The bandit didn’t even open his eyes. “Pif, at your service.”
Tarnan raised his brow. “What kind of name is that?” then as he came closer, the stench of alcohol and the sharp but sweet odor of bramblethorn smoke assaulted his senses. “An acquired name, I see. Or rather, smell.”
The bandit gave a half-grin, but kept lying down and made no effort to rise.
The monk gave a deep sigh, “Why did you kill the King’s brother?”
Pif wiped his face with his hand, as if trying to rub something that wasn’t going to come off. He opened his eyes and gave a long look at Tarnan, then turned his head to the side, seemingly uninterested. “Just wanted to capture him. Maybe get the reward we were promised,” he shrugged, “or maybe issue a ransom ourselves.”
Tarnan frowned. “Who promised you a reward?”
“Could have gone smoothly. He could have lived, we get some gold, no one dies. Back to as it were the day after.”
“Who promised you the reward?” Tarnan pressed.
Pif looked back and gave him a look of a man that had some kind of epiphany interrupted. “What?” he said.
Tarnan repeated his question, adding a small but noticeable hit with the butt of his spear.
“Ay, we didn’t know the name. Just someone back in Mon-Shaw. She took messages from someone. Never said who. We never asked. Didn’t care. Money promised was good,” Pif said.
“Mon-Shaw?” Tarnan thought out loud. “This is an act of war. I need to tell the King of Jin-Shaw,” he couldn’t finish, as a loud rustle on the hill left of him interrupted his musings.
There came a sound of a small avalanche of leaves, but the thick foliage obscured any sight of who it might be. And then, a small girl with puffy eyes and Nara beside her appeared.
“So, uhm, I found the–” Nara said, but then saw Gélin hunched over the dead body.

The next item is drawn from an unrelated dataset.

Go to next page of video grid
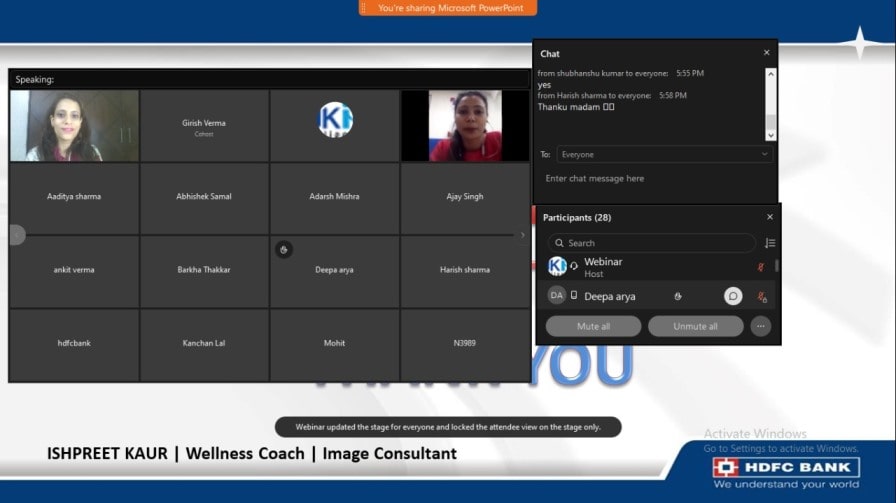Image resolution: width=896 pixels, height=503 pixels. (522, 235)
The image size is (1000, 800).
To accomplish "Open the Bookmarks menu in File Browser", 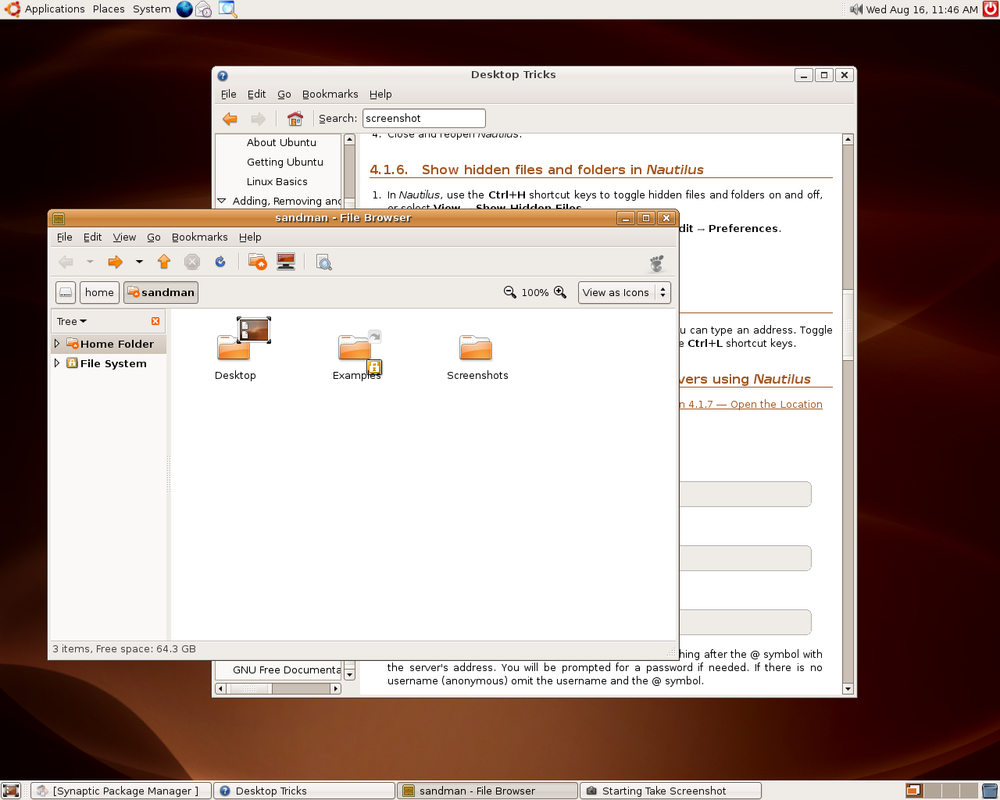I will (199, 237).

Tarnan picked the bandit up, although once on his two feet he seemed to have trouble staying on them. He stumbled a bit before trying to stand still, wobbling like a spinning top that lost its momentum. He reached under his quilted gambeson and almost took a swig from the flask he produced. Before he realized that his mouth wasn’t getting a single drop, it was in Tarnan’s hands, who smelled the thing. His face twisted like a strained knot, and threw the flask into the woods.
“This man’s in no condition to wander the forest by himself. He and his gang killed the Prince of Jin-Shaw, and if what he says is true, the whole plot is connected with Mon-Shaw. Gélin and I need to report this to the King. Can you get the girl and the bandit here, Pif, to the temple, and let them know what happened, Nara?” said Tarnan.
Nara crossed her arms.
“What?” Tarnan asked.
“Fine, you go on an adventure outside the temple, and leave me here. Fine,” Nara said.
“You’re not trained in fighting.”
“And you’re not trained in healing. Plus, you have no supplies. Let’s take these two back to the temple, and then leave together.”
“Time is of the essence, Nara.”
“You’ll lose more time trying to forage in the forests and begging villagers for food and shelter.”
Tarnan sighed. “Fine. You can come with us, but you’ll carry just as much on your back as we will.”
Ilsa bright eyes sparkled, catching a ray of light. She smiled. “Can I come too? I can be really fast.”
The two monks smiled in return, and a small chuckle could be heard from Gélin. The group trekked back to the temple. They prepared for their journey to the King, who had no reason to suspect his brother–beloved by the people–was dead.